„Toby, bitte ein Taxi“ – Wie eine KI den Hörer übernimmt
Der Wunsch ist so alt wie das Taxigewerbe selbst: Wenn der Hörer abhebt, soll am anderen Ende jemand sein, der zuhört, versteht – und zuverlässig ein Fahrzeug schickt. Genau das ist nun „Toby“. Die neue KI-Lösung von Taxi.de verspricht, das klassische Bestellgespräch am Telefon grundlegend zu verändern – ohne Personal, ohne Warteschleife und ohne Verständnisprobleme.
Was für viele Fahrgäste wie ein netter Zusatz klingt, ist für Taxiunternehmer unter Umständen ein Rettungsanker: Der Arbeitskräftemangel, steigende Kosten und der Konkurrenzdruck durch Plattformanbieter setzen die Branche seit Jahren unter Druck.

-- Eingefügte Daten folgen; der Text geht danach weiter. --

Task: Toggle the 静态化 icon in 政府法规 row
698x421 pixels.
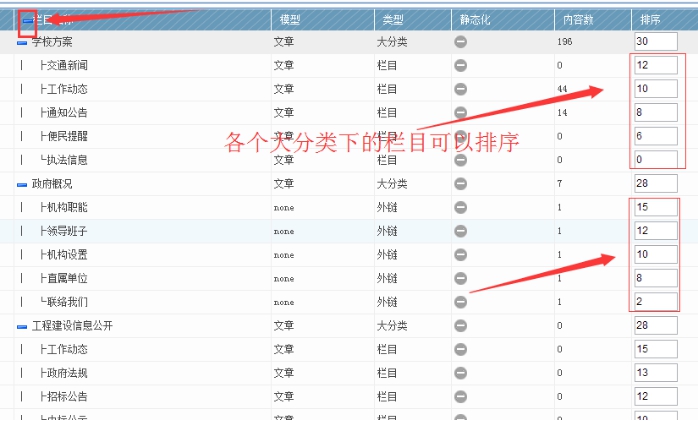Action: (x=460, y=372)
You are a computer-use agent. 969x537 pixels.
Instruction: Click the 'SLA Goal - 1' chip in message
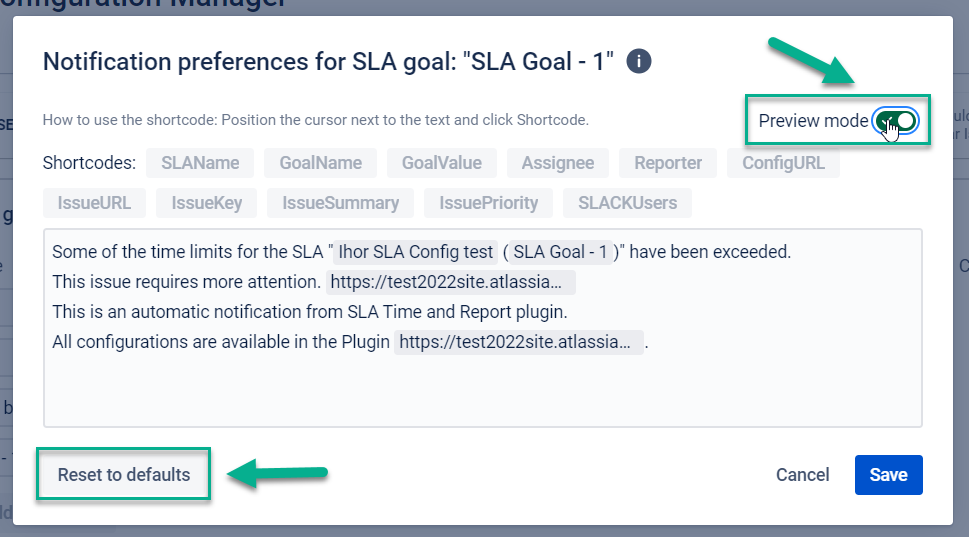click(560, 253)
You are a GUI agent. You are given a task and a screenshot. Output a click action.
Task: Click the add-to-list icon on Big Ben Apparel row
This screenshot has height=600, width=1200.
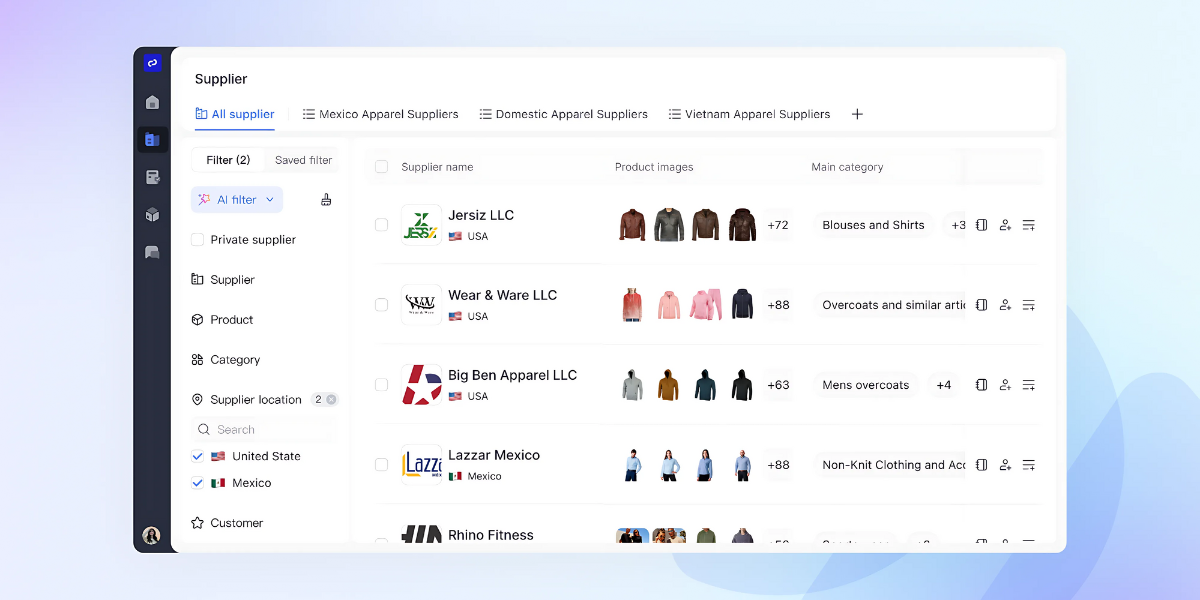click(x=1029, y=384)
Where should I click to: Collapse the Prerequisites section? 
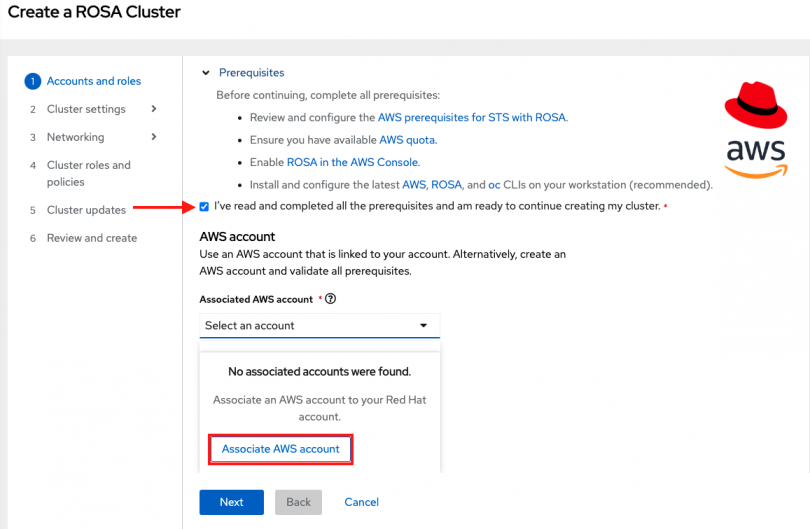pos(206,73)
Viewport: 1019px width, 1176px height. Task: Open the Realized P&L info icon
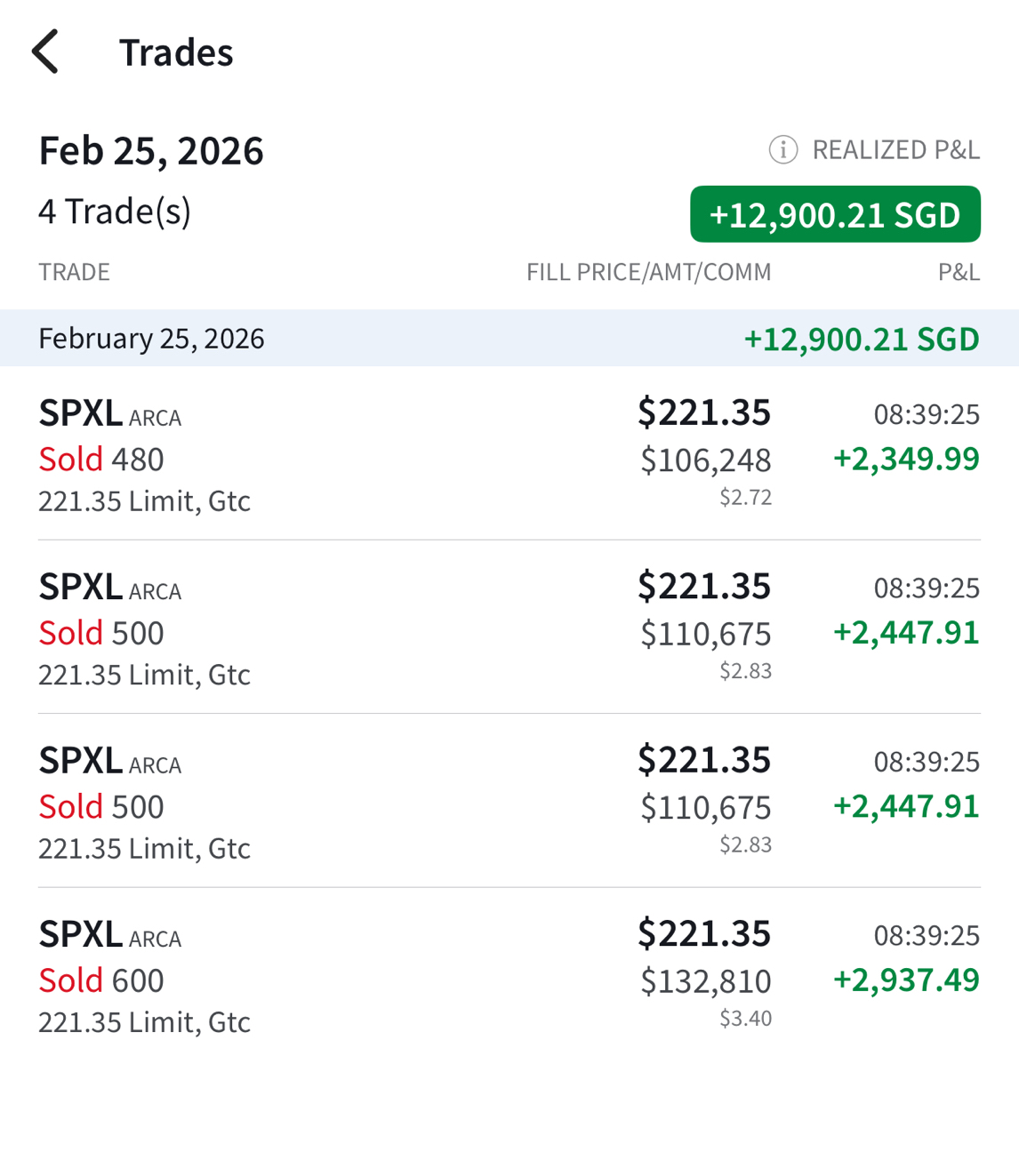click(x=783, y=150)
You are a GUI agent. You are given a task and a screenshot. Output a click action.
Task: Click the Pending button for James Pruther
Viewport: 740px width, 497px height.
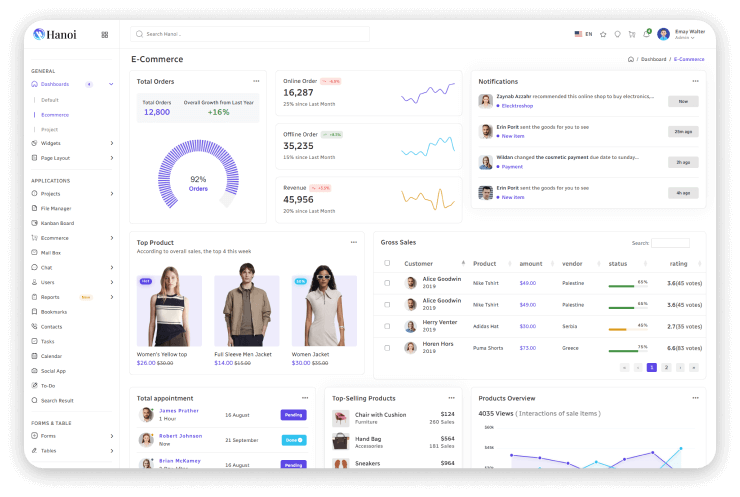click(x=293, y=414)
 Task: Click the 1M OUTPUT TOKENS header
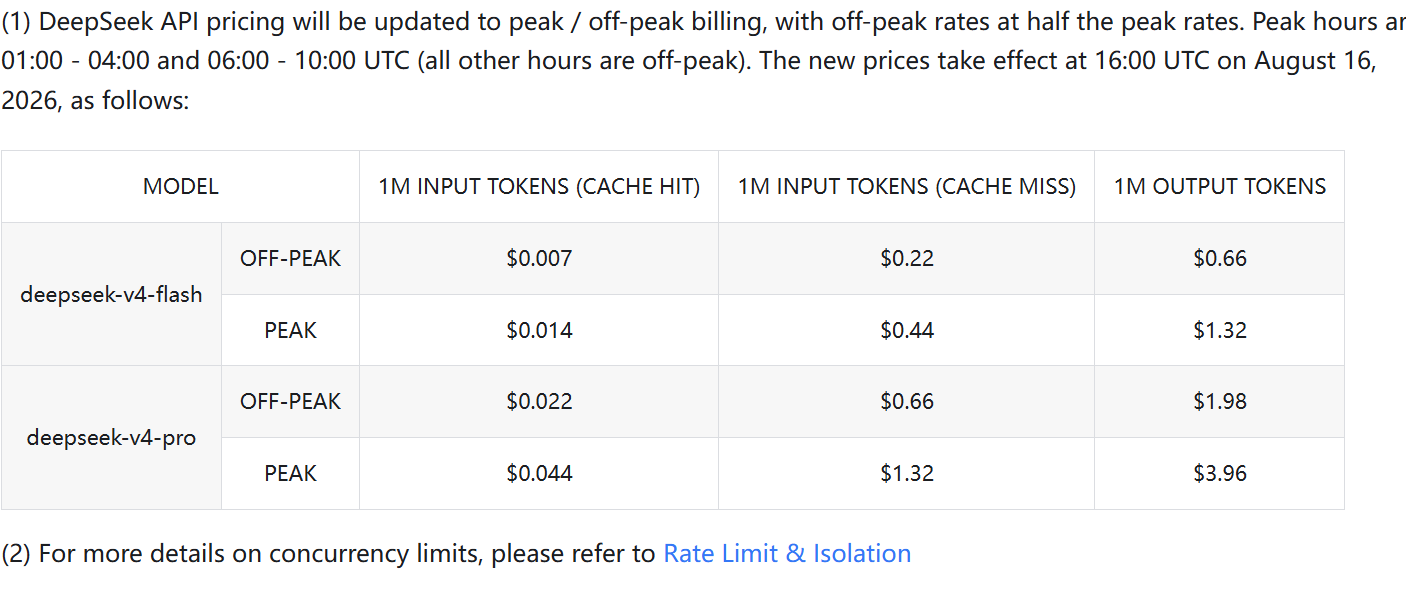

Jetzt soll eine Software helfen, die sich anhört wie ein Mensch – aber keiner ist.
Immer freundlich, nie überfordert
Toby ist ein „AI Assistant“ – eine sprachgesteuerte, lernfähige Anwendung, die rund um die Uhr am Telefon Bestellungen entgegennimmt. Entwickelt von Taxi.de wurde das System gemeinsam mit Michael Much, Inhaber des traditionsreichen Taxiunternehmens Much in Bonn, erstmals im Echtbetrieb getestet.
Das Prinzip ist einfach: Wer anruft, spricht nicht mehr mit einer Mitarbeiterin oder einem Mitarbeiter, sondern mit Toby. Der digitale Assistent fragt freundlich nach dem Fahrziel, erkennt Dialekte, verarbeitet auch komplexere Wünsche und überträgt die Bestellung direkt in die Disposition – entweder an die Zentrale oder direkt an ein freies Fahrzeug.
„Das Feedback ist unglaublich“, so Much. „Jeder möchte die telefonische KI-Bestellannahme testen. Toby ist eine Weltneuheit, die fasziniert, weil jede Form der Bestellung oder Information für den Besteller durchgeführt werden kann“
Technik, die zuhört
In der Praxis funktioniert Toby wie ein Callcenter, das nie schläft. Auch in Stoßzeiten, etwa an Wochenenden, nimmt er alle Anrufe entgegen – gleichzeitig, ohne Wartezeiten. Für Betriebe bedeutet das: weniger Personalaufwand, konstante Servicequalität und weniger Risiko, Fahrgäste durch überlastete Leitungen zu verlieren.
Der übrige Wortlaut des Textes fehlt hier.